Material from a pointing dataset

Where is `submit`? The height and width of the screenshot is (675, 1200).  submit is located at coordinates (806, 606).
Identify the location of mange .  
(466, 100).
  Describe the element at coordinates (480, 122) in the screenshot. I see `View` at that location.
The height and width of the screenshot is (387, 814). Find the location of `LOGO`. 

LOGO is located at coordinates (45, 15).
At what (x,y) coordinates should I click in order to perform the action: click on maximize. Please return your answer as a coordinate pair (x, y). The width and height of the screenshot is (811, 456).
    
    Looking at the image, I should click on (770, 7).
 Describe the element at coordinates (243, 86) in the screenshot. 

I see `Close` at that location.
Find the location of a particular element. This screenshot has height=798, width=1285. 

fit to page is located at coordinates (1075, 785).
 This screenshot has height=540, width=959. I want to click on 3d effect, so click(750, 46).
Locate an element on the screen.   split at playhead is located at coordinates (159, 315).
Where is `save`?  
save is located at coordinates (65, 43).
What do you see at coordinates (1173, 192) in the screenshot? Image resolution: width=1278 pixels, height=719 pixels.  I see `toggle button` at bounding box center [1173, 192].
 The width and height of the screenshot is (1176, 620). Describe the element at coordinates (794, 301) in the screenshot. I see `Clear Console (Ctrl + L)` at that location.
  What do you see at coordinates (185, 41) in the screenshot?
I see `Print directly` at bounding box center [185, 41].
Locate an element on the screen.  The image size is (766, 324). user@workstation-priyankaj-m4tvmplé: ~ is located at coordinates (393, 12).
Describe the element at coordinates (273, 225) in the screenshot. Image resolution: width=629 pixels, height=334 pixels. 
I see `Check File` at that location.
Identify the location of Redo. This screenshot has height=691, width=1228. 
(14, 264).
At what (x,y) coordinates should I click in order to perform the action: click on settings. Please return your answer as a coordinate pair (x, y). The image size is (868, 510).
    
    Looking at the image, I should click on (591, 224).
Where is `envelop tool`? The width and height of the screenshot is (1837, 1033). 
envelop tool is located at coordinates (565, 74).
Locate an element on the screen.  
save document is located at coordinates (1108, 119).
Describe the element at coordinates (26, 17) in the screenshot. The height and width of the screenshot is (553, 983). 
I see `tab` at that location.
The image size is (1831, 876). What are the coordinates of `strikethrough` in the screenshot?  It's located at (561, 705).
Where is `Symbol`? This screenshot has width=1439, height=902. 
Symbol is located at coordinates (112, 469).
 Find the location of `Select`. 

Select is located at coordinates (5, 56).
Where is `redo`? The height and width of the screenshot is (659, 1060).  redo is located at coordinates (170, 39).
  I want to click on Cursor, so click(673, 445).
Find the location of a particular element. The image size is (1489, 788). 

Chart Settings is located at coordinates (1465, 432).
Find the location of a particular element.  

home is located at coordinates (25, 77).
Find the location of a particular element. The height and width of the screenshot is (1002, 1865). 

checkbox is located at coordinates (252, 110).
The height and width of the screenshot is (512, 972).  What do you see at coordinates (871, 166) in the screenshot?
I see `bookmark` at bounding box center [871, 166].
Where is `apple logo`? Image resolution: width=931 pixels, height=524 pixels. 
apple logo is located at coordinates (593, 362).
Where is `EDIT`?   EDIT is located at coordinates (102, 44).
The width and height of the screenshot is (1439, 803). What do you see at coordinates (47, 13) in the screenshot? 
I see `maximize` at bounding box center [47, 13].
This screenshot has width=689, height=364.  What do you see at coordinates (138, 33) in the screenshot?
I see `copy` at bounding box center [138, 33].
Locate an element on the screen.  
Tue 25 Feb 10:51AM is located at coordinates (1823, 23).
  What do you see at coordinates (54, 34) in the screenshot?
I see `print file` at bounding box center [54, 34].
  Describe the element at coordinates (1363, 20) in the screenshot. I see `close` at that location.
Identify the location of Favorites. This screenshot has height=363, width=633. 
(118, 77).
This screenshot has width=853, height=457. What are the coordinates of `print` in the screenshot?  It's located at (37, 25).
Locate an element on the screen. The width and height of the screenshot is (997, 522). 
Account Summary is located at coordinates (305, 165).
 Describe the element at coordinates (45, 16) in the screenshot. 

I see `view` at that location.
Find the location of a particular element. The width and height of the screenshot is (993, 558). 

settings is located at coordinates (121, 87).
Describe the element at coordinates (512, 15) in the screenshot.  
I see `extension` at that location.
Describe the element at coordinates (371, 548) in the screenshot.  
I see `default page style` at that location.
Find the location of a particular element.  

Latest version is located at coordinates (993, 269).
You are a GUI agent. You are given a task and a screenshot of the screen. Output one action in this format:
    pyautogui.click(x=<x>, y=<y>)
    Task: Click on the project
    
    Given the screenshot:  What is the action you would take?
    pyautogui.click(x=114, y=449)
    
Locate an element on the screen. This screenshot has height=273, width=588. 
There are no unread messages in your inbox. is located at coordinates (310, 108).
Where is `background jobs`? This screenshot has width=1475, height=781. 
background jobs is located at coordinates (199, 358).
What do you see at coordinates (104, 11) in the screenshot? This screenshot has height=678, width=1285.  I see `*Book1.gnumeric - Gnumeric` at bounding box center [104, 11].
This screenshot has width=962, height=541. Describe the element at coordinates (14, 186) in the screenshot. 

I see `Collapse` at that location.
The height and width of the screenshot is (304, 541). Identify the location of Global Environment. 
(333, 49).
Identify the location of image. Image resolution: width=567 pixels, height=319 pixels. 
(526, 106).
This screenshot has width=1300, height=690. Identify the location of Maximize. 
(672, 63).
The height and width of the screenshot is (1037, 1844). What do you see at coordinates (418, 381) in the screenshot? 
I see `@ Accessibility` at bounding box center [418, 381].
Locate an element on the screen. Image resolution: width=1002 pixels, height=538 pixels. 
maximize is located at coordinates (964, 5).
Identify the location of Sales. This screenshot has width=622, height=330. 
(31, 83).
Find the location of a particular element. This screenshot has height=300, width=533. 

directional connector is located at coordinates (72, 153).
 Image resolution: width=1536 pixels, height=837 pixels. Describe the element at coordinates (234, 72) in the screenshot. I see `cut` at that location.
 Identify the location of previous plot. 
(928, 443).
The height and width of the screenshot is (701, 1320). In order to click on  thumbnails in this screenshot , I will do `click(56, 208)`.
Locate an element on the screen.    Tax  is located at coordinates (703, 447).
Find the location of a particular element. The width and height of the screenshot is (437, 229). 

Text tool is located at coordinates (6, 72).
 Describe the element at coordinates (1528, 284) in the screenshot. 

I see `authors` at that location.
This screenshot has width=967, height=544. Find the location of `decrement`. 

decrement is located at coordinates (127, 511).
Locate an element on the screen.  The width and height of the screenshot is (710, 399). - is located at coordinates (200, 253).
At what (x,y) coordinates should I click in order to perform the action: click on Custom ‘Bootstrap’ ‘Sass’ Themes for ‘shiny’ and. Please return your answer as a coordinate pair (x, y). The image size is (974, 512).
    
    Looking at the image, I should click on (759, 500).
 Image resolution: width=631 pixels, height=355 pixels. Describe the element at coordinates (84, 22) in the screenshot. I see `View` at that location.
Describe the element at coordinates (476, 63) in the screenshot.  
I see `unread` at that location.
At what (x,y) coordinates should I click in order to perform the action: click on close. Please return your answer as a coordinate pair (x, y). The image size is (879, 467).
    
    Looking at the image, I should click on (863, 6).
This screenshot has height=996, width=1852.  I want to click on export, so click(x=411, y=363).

» **Task prompt**
Reproduce the material above verbatim, from the first line through the last.

» **Written response**
Where is `submit`? The height and width of the screenshot is (675, 1200).  submit is located at coordinates (806, 606).
Identify the location of mange .  
(466, 100).
  Describe the element at coordinates (480, 122) in the screenshot. I see `View` at that location.
The height and width of the screenshot is (387, 814). Find the location of `LOGO`. 

LOGO is located at coordinates (45, 15).
At what (x,y) coordinates should I click in order to perform the action: click on maximize. Please return your answer as a coordinate pair (x, y). The width and height of the screenshot is (811, 456).
    
    Looking at the image, I should click on (770, 7).
 Describe the element at coordinates (243, 86) in the screenshot. 

I see `Close` at that location.
Find the location of a particular element. This screenshot has height=798, width=1285. 

fit to page is located at coordinates (1075, 785).
 This screenshot has height=540, width=959. I want to click on 3d effect, so click(750, 46).
Locate an element on the screen.   split at playhead is located at coordinates (159, 315).
Where is `save`?  
save is located at coordinates (65, 43).
What do you see at coordinates (1173, 192) in the screenshot? Image resolution: width=1278 pixels, height=719 pixels.  I see `toggle button` at bounding box center [1173, 192].
 The width and height of the screenshot is (1176, 620). Describe the element at coordinates (794, 301) in the screenshot. I see `Clear Console (Ctrl + L)` at that location.
  What do you see at coordinates (185, 41) in the screenshot?
I see `Print directly` at bounding box center [185, 41].
Locate an element on the screen.  The image size is (766, 324). user@workstation-priyankaj-m4tvmplé: ~ is located at coordinates (393, 12).
Describe the element at coordinates (273, 225) in the screenshot. Image resolution: width=629 pixels, height=334 pixels. 
I see `Check File` at that location.
Identify the location of Redo. This screenshot has height=691, width=1228. 
(14, 264).
At what (x,y) coordinates should I click in order to perform the action: click on settings. Please return your answer as a coordinate pair (x, y). The image size is (868, 510).
    
    Looking at the image, I should click on (591, 224).
Where is `envelop tool`? The width and height of the screenshot is (1837, 1033). 
envelop tool is located at coordinates (565, 74).
Locate an element on the screen.  
save document is located at coordinates (1108, 119).
Describe the element at coordinates (26, 17) in the screenshot. The height and width of the screenshot is (553, 983). 
I see `tab` at that location.
The image size is (1831, 876). What are the coordinates of `strikethrough` in the screenshot?  It's located at (561, 705).
Where is `Symbol`? This screenshot has width=1439, height=902. 
Symbol is located at coordinates (112, 469).
 Find the location of `Select`. 

Select is located at coordinates (5, 56).
Where is `redo`? The height and width of the screenshot is (659, 1060).  redo is located at coordinates (170, 39).
  I want to click on Cursor, so click(673, 445).
Find the location of a particular element. The image size is (1489, 788). 

Chart Settings is located at coordinates (1465, 432).
Find the location of a particular element.  

home is located at coordinates (25, 77).
Find the location of a particular element. The height and width of the screenshot is (1002, 1865). 

checkbox is located at coordinates (252, 110).
The height and width of the screenshot is (512, 972).  What do you see at coordinates (871, 166) in the screenshot?
I see `bookmark` at bounding box center [871, 166].
Where is `apple logo`? Image resolution: width=931 pixels, height=524 pixels. 
apple logo is located at coordinates (593, 362).
Where is `EDIT`?   EDIT is located at coordinates (102, 44).
The width and height of the screenshot is (1439, 803). What do you see at coordinates (47, 13) in the screenshot? 
I see `maximize` at bounding box center [47, 13].
This screenshot has width=689, height=364.  What do you see at coordinates (138, 33) in the screenshot?
I see `copy` at bounding box center [138, 33].
Locate an element on the screen.  
Tue 25 Feb 10:51AM is located at coordinates (1823, 23).
  What do you see at coordinates (54, 34) in the screenshot?
I see `print file` at bounding box center [54, 34].
  Describe the element at coordinates (1363, 20) in the screenshot. I see `close` at that location.
Identify the location of Favorites. This screenshot has height=363, width=633. 
(118, 77).
This screenshot has width=853, height=457. What are the coordinates of `print` in the screenshot?  It's located at (37, 25).
Locate an element on the screen. The width and height of the screenshot is (997, 522). 
Account Summary is located at coordinates (305, 165).
 Describe the element at coordinates (45, 16) in the screenshot. 

I see `view` at that location.
Find the location of a particular element. The width and height of the screenshot is (993, 558). 

settings is located at coordinates (121, 87).
Describe the element at coordinates (512, 15) in the screenshot.  
I see `extension` at that location.
Describe the element at coordinates (371, 548) in the screenshot.  
I see `default page style` at that location.
Find the location of a particular element.  

Latest version is located at coordinates (993, 269).
You are a GUI agent. You are given a task and a screenshot of the screen. Output one action in this format:
    pyautogui.click(x=<x>, y=<y>)
    Task: Click on the project
    
    Given the screenshot:  What is the action you would take?
    pyautogui.click(x=114, y=449)
    
Locate an element on the screen. This screenshot has height=273, width=588. 
There are no unread messages in your inbox. is located at coordinates (310, 108).
Where is `background jobs`? This screenshot has width=1475, height=781. 
background jobs is located at coordinates (199, 358).
What do you see at coordinates (104, 11) in the screenshot? This screenshot has height=678, width=1285.  I see `*Book1.gnumeric - Gnumeric` at bounding box center [104, 11].
This screenshot has width=962, height=541. Describe the element at coordinates (14, 186) in the screenshot. 

I see `Collapse` at that location.
The height and width of the screenshot is (304, 541). Identify the location of Global Environment. 
(333, 49).
Identify the location of image. Image resolution: width=567 pixels, height=319 pixels. 
(526, 106).
This screenshot has width=1300, height=690. Identify the location of Maximize. 
(672, 63).
The height and width of the screenshot is (1037, 1844). What do you see at coordinates (418, 381) in the screenshot? 
I see `@ Accessibility` at bounding box center [418, 381].
Locate an element on the screen. Image resolution: width=1002 pixels, height=538 pixels. 
maximize is located at coordinates (964, 5).
Identify the location of Sales. This screenshot has width=622, height=330. 
(31, 83).
Find the location of a particular element. This screenshot has height=300, width=533. 

directional connector is located at coordinates (72, 153).
 Image resolution: width=1536 pixels, height=837 pixels. Describe the element at coordinates (234, 72) in the screenshot. I see `cut` at that location.
 Identify the location of previous plot. 
(928, 443).
The height and width of the screenshot is (701, 1320). In order to click on  thumbnails in this screenshot , I will do `click(56, 208)`.
Locate an element on the screen.    Tax  is located at coordinates (703, 447).
Find the location of a particular element. The width and height of the screenshot is (437, 229). 

Text tool is located at coordinates (6, 72).
 Describe the element at coordinates (1528, 284) in the screenshot. 

I see `authors` at that location.
This screenshot has width=967, height=544. Find the location of `decrement`. 

decrement is located at coordinates (127, 511).
Locate an element on the screen.  The width and height of the screenshot is (710, 399). - is located at coordinates (200, 253).
At what (x,y) coordinates should I click in order to perform the action: click on Custom ‘Bootstrap’ ‘Sass’ Themes for ‘shiny’ and. Please return your answer as a coordinate pair (x, y). The image size is (974, 512).
    
    Looking at the image, I should click on (759, 500).
 Image resolution: width=631 pixels, height=355 pixels. Describe the element at coordinates (84, 22) in the screenshot. I see `View` at that location.
Describe the element at coordinates (476, 63) in the screenshot.  
I see `unread` at that location.
At what (x,y) coordinates should I click in order to perform the action: click on close. Please return your answer as a coordinate pair (x, y). The image size is (879, 467).
    
    Looking at the image, I should click on (863, 6).
This screenshot has height=996, width=1852.  I want to click on export, so click(x=411, y=363).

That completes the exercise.